La maggioranza degli iscritti ai sindacati oggi sono pensionati. Perché faticate così tanto a rappresentare i giovani lavoratori?
“Da un lato c’è un invecchiamento della popolazione, e quindi aumentano i pensionati iscritti al sindacato. Dall’altro abbiamo difficoltà coi giovani perché i giovani sono precari per una lunga parte della loro vita”.
E perché faticate a rappresentare i precari?
“Sono molto più ricattabili. Noi proviamo a costruire elementi di rappresentanza per i lavoratori precari. Dopodiché, va pure detto negli ultimi anni è successo qualcosa anche nel rapporto con la rappresentanza politica”.
Molti lavoratori oggi votano a destra. Perché?
“Non c’è più la rappresentanza politica del lavoro. Le leggi che hanno favorito la precarietà non le ha fatte solo la destra. Se la sinistra ha deciso di non seguire più una idea di giustizia sociale che trova nel lavoro il suo primo punto di riferimento, i lavoratori finiscono per scegliere di volta in volta chi sentono più vicino a loro”.
In questi giorni la Fiom festeggia il suo 120esimo compleanno. Lei è nel sindacato dal 1997. Qual è stato il momento di maggior orgoglio in questi anni?
“Ce ne sono tanti.

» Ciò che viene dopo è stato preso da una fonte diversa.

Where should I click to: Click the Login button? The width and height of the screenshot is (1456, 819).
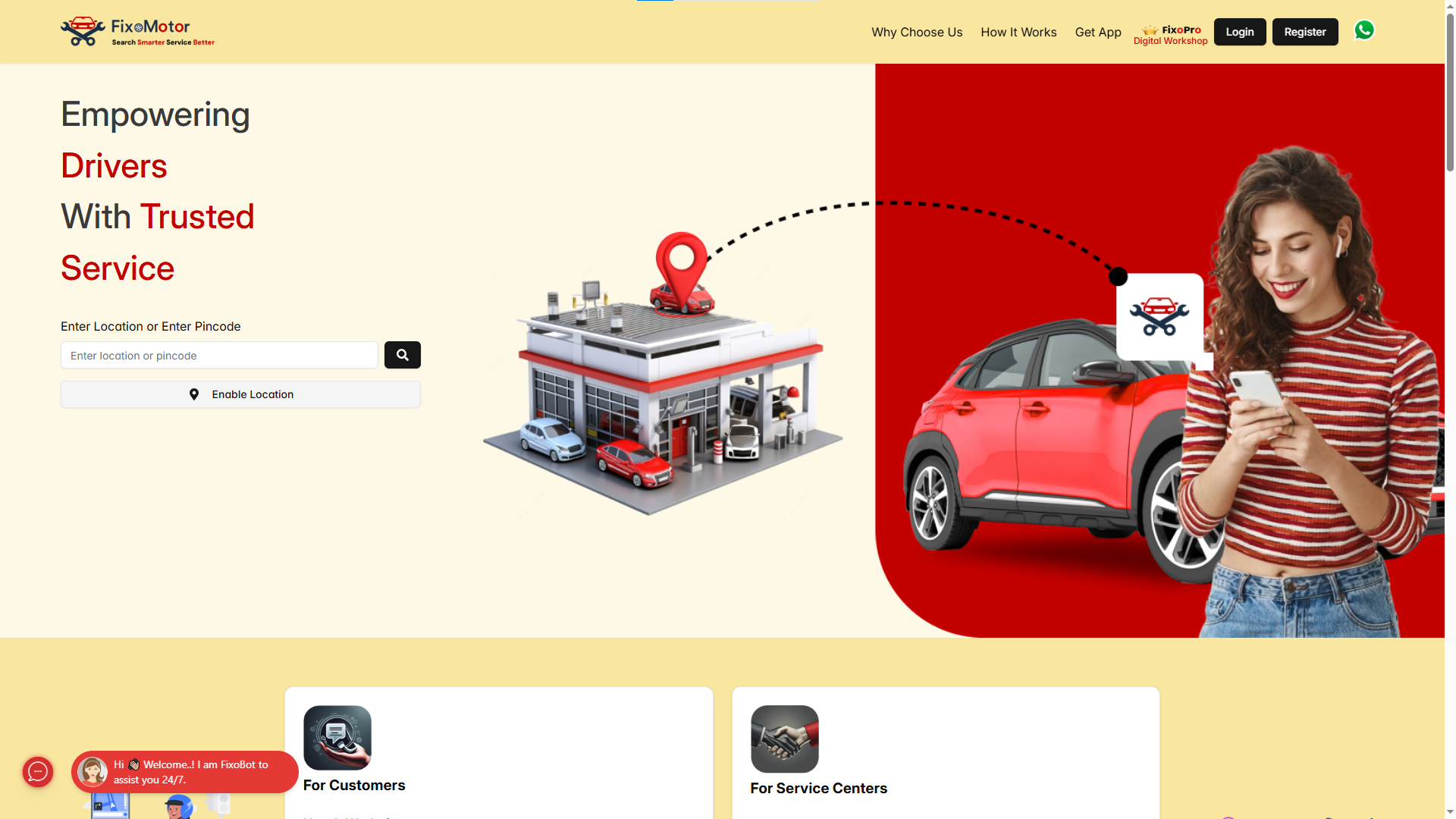[1239, 31]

Sono orgogliosa, in particolare, della capacità che ha avuto la Fiom di non piegarsi all’idea per cui, siccome il mondo non ci aiuta, bisogna subordinarsi a una idea corporativa del sindacato. Il No al ricatto di Marchionne, in questo senso, è stata una fase molto importante e significativa”.
E la più grande delusione da sindacalista?
“Tutte le volte in cui, anche con l’impegno massimo, non siamo riusciti a raggiungere un risultato in difesa dei lavoratori. Ai tempi della Riforma Fornero, ad esempio, noi abbiamo scioperato e agito ma non siamo riusciti a ottenere nulla. E tutte le volte che andiamo in fabbrica ce lo ricordano. Potrei dire lo stesso della battaglia sull’Articolo 18, ma, con la contrattazione, da molte parti ce lo siamo riconquistati”.